O impasse é, então, político. Recentemente, o ministro das Relações Exteriores do Brasil evitou responder se o país avançaria sem Portugal. Sintetizou apenas o sentimento que povoa alguns sectores. «Seria muito importante, do ponto de vista editorial, que Brasil e Portugal estivessem juntos quando se formalizar a adopção do Acordo Ortográfico», referiu. Na maioria dos casos, os membros do Governo de Lula da Silva evitam o tema.
Oi?
Pelas ruas do Rio de Janeiro, apenas com algumas excepções, as perguntas esbarram num invariável oi interrogativo. «Acordo quê?» Ou «Ah sim, aquilo da escrita, não é?»
Alberto Fonseca sabe do que se fala. «Se for para melhorar, para pôr tudo igual, acho muito bem», atira do balcão da lanchonete que possui junto à Praça da Cinelândia, no centro do Rio. «Outro acordo?», pergunta o taxista Adilson Costa. «Eu só não sei é para quê, falamos todos português. Só muda o sotaque.»
A percepção (perceção), e o próprio vocabulário ganham outra espessura na zona sul da cidade. Nos bairros de Ipanema, Copacabana e Leblon o tema é familiar. «É uma bobagem essa ideia utópica de que o acordo vai transformar o português numa língua de relações internacionais», reage o médico Adalberto Iguateri. «Se era para mexer, deviam ter ido mais longe, é uma reforma acanhada», reforça. Sentada numa das esplanadas de Copacabana, Alice Dias folheia um livro. «Você sabia que o Saramago não necessitou ser "traduzido" para ser um best-seller no Brasil. Nem a outra senhora mais nova...» Concluiu-se que falava de Inês Pedrosa. «Eu acho muito bem, a língua é um património comum, deve unificar-se na forma escrita. Depois, pode ter vários sotaques.» Alice Dias já foi professora, mas de Biologia.
Amiúde, o embaixador português Francisco Seixas da Costa participa em programas de televisão e escreve artigos de opinião sobre o assunto, desvalorizando o atraso e criticando alguma dramatização, «como se uns anos a mais ou a menos na conclusão de um texto trouxessem algum mal ao mundo, que viveu sem ele até agora», escrevia em Setembro (setembro) no jornal Estado de São Paulo.

▸ Instruções de trabalho:
Escreva a continuação do texto sobre o Acordo Ortográfico no Brasil, a partir da última frase apresentada.

▸ Secção de dados:
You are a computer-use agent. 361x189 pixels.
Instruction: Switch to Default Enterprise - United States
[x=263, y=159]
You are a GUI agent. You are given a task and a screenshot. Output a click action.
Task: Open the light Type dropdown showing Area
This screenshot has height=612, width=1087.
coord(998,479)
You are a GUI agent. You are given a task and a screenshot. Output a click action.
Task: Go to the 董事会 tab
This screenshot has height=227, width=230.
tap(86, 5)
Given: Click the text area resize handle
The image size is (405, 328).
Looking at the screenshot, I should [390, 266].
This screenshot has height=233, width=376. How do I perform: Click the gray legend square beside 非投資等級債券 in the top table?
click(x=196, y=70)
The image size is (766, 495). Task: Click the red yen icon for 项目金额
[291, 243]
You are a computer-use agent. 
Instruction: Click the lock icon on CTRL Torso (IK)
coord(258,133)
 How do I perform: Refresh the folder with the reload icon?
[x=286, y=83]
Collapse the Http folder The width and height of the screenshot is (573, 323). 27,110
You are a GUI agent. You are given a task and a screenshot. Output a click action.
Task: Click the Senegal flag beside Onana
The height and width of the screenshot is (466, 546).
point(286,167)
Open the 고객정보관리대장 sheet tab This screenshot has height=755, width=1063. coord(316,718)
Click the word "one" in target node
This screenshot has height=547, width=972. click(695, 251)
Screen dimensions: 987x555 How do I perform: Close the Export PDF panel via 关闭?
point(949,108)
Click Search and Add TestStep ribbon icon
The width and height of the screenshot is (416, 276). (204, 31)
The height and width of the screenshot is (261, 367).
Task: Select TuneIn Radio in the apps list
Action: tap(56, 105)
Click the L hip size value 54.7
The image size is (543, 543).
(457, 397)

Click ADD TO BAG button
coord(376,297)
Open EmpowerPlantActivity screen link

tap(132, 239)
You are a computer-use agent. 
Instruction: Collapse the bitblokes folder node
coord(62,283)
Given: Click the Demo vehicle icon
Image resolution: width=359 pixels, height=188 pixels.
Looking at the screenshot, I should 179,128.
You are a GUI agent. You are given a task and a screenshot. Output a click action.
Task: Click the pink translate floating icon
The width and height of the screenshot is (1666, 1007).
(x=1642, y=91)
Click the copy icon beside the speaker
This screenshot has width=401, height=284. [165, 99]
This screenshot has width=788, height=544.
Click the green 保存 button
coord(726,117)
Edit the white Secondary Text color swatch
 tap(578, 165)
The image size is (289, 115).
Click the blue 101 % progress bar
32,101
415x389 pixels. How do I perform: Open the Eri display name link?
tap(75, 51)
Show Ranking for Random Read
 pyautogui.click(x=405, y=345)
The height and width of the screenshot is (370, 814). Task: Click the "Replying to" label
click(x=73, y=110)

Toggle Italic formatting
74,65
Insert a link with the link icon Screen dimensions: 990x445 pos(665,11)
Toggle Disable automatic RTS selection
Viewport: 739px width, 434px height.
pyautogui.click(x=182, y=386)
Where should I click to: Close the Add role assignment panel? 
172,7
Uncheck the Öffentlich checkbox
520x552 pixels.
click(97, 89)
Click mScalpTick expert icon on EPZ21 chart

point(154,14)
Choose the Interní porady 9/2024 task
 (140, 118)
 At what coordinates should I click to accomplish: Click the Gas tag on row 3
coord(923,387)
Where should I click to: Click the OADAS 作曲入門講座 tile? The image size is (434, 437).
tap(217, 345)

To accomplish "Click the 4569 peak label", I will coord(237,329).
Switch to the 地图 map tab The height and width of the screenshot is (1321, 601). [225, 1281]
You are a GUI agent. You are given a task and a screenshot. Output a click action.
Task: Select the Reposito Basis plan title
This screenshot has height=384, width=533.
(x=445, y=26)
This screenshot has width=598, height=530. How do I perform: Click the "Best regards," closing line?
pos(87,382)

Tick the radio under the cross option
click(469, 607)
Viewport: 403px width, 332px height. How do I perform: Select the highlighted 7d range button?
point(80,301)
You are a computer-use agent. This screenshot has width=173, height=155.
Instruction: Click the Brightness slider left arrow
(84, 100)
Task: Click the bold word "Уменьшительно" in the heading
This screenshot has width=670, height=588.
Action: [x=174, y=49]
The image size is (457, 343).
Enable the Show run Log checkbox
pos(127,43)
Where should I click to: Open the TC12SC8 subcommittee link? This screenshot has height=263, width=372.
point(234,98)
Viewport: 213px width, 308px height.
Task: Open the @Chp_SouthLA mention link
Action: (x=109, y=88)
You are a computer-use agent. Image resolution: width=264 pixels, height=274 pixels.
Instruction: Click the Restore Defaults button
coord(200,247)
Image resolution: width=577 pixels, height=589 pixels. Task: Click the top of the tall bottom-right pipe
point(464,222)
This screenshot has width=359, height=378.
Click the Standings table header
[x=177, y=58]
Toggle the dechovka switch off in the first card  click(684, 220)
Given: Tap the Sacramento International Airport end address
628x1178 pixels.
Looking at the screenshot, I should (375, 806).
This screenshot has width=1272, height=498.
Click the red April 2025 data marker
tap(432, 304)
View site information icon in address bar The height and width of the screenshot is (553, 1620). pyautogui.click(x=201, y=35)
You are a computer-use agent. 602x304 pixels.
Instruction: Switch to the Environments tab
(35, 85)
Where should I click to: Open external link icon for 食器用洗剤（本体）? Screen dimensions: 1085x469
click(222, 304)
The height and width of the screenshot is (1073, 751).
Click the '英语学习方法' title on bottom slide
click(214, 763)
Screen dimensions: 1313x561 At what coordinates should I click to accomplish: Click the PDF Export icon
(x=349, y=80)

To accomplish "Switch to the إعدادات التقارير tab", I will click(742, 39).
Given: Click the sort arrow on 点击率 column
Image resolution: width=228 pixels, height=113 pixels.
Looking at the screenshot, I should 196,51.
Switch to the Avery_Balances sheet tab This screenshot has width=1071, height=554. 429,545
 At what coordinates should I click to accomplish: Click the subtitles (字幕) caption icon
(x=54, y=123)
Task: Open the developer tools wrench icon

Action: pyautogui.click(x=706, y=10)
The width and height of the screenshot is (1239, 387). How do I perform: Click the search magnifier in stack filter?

▸ Resultado do exercício:
O dedo no horizonte
Além do moribundo trema, a reforma acaba também com os acentos de vôo, lêem, heróico. E premeia a semântica brasileira, que vê a extinção do p, em prática no país, instituída.
Pequenas mudanças, vinca o também escritor Godofredo Neto. Mas com grande simbolismo, acrescenta. «São inúmeras as vantagens que advêm da efectiva (efetiva) adopção das normas já acordadas. Em primeiro lugar, a promoção e a funcionalidade do uso da língua portuguesa nos fóruns internacionais, por exemplo.» Neto diz que não se cansa de alertar para a vacuidade dos «velhos do Restelo» da língua portuguesa. «A unificação ortográfica não atenta contra a variedade da língua oral, nem contra a riqueza das manifestações culturais que a língua veicula.»
Emerson Inácio concorda. Acredita que a sala de aula será o melhor laboratório. «Não tenho dúvida de que, quando a nova ortografia chegar às escolas, toda a sociedade vai acompanhar as mudanças. Vai levar tempo, como ocorreu com a reforma ortográfica de 1971, mas ela entrará em vigor gradualmente.»
O pior são os custos. Os editores consideram-se os perdedores do acordo. Estima-se que o custo médio de revisão de um livro possa atingir os cinco mil reais (18 mil euros). «A minha editora é pequena, mas vou ter de gastar um balúrdio. Espero é que a reforma venha para ficar», disse ao "Público" Jerson Andrade, da editora Estandarte, do Rio de Janeiro.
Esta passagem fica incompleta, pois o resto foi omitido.